1 Reply Latest reply on Feb 24, 2008 8:09 PM by Ragav Gomatam

    Basic Authentication Using Oracle XE

    Felipe Castillo Newbie

      I configure jboss to use Basic Authentication using Oracle XE as the database where passwords and roles have to be looked. But after deploying my application and trying to access it, the username and password supply don't let me go inside the application. I've tried everything and the dialog that asks for the username and password keeps appearing and asking for the credentials, even though I'm 100% sure the username and password supplied where correct.
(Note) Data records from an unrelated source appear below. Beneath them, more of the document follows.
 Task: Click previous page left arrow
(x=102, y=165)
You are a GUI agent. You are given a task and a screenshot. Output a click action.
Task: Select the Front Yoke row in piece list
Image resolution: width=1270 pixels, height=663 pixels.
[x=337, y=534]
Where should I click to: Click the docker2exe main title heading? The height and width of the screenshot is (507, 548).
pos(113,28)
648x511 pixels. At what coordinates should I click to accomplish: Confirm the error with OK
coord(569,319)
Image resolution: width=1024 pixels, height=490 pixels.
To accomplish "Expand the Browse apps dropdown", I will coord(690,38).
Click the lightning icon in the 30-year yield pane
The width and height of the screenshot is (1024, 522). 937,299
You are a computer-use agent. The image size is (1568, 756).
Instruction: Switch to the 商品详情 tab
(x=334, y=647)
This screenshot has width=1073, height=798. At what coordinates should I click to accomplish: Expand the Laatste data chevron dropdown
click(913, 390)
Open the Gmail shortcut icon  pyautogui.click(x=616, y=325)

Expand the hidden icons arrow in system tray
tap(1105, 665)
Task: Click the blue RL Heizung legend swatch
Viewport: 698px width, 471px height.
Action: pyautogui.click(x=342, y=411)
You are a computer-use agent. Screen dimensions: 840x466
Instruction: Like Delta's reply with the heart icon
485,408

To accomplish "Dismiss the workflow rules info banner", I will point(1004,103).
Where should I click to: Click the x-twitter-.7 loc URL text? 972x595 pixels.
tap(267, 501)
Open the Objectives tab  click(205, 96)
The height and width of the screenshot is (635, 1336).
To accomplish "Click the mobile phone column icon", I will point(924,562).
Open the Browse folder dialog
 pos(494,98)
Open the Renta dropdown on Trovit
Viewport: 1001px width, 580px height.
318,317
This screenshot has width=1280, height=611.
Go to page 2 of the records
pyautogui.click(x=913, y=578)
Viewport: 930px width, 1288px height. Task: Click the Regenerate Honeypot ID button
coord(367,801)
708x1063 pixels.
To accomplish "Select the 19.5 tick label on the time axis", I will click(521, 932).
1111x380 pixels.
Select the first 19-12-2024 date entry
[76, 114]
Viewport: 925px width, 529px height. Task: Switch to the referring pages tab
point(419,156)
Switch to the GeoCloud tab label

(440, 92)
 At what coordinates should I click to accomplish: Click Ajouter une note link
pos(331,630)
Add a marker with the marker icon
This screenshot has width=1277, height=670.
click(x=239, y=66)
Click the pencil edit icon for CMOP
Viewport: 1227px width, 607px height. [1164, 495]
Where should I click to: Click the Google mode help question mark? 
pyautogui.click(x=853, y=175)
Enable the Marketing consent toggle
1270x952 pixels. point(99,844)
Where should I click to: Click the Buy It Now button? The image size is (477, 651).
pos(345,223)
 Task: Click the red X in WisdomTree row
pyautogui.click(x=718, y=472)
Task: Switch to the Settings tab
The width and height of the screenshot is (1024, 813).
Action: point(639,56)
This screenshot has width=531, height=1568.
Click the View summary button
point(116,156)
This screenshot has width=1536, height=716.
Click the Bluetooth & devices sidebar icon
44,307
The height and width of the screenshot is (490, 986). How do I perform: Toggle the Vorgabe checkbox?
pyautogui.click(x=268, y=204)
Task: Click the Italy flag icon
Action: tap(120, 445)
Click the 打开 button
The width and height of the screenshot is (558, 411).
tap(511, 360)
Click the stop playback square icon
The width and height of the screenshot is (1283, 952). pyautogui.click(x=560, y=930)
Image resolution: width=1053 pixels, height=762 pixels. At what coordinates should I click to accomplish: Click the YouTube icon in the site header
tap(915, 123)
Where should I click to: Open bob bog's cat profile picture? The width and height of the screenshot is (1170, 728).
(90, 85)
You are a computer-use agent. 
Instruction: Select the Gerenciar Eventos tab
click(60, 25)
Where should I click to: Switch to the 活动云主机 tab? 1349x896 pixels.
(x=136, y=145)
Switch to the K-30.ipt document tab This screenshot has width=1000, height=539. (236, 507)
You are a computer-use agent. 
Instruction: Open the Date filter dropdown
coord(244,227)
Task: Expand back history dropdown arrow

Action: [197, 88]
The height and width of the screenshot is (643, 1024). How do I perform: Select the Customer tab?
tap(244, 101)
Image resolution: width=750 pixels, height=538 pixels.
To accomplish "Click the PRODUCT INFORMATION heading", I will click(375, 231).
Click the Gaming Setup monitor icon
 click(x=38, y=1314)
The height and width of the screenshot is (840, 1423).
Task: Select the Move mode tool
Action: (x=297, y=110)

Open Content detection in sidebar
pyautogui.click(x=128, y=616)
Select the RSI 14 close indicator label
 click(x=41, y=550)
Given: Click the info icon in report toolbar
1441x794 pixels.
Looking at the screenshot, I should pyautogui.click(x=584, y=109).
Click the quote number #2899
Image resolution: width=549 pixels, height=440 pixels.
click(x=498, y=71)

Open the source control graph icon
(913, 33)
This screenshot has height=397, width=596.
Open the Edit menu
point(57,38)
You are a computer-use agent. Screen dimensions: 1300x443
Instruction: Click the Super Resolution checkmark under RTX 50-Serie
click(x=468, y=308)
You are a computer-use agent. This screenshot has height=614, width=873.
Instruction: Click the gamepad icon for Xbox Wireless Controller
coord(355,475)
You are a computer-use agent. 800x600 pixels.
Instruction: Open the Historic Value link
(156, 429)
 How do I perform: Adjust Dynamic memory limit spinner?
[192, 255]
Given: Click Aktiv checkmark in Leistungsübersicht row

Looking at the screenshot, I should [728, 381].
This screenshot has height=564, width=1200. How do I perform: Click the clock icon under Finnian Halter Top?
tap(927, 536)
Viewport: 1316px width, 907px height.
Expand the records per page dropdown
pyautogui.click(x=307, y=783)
Here is a list of the files used to configure the Basic Authentication.

      web.xml

      <!-- Configure the Security Constraints -->
       <security-constraint>
       <web-resource-collection>
       <web-resource-name>Bank Server protected servlet.</web-resource-name>
       <description>Require users to authenticate.</description>
       <url-pattern>/*</url-pattern>
       </web-resource-collection>
      
       <auth-constraint>
       <description>Allow AccountUssers to access the application.</description>
       <role-name>USER</role-name>
       </auth-constraint>
       </security-constraint>
      
       <security-role>
       <description>Account Users</description>
       <role-name>USER</role-name>
       </security-role>
      
       <login-config>
       <auth-method>BASIC</auth-method>
       <realm-name>BankServerJaasDbRealm</realm-name>
       </login-config>


      jboss-web.xml
      <security-domain>java:/jaas/BankServerJaasDbRealm</security-domain>


      login-config.xml
      <application-policy name = "BankServerJaasDbRealm">
       <authentication>
       <login-module code = "org.jboss.security.auth.spi.DatabaseServerLoginModule"
       flag = "required">
       <module-option name="unauthenticatedIdentity">guest</module-option>
       <module-option name="password-stacking">useFirstPass</module-option>
       <module-option name="dsJndiName">java:/OracleBankDS</module-option>
       <module-option name="principalsQuery">SELECT PASSWORD FROM ACCOUNT_INFO WHERE ACCOUNTNUMBER=?</module-option>
       <module-option name="rolesQuery">SELECT ROLE FROM ACCOUNT_INFO WHERE ACCOUNTNUMBER=?</module-option>
       </login-module>
       </authentication>
       </application-policy>


      Any ideas why isn't it working?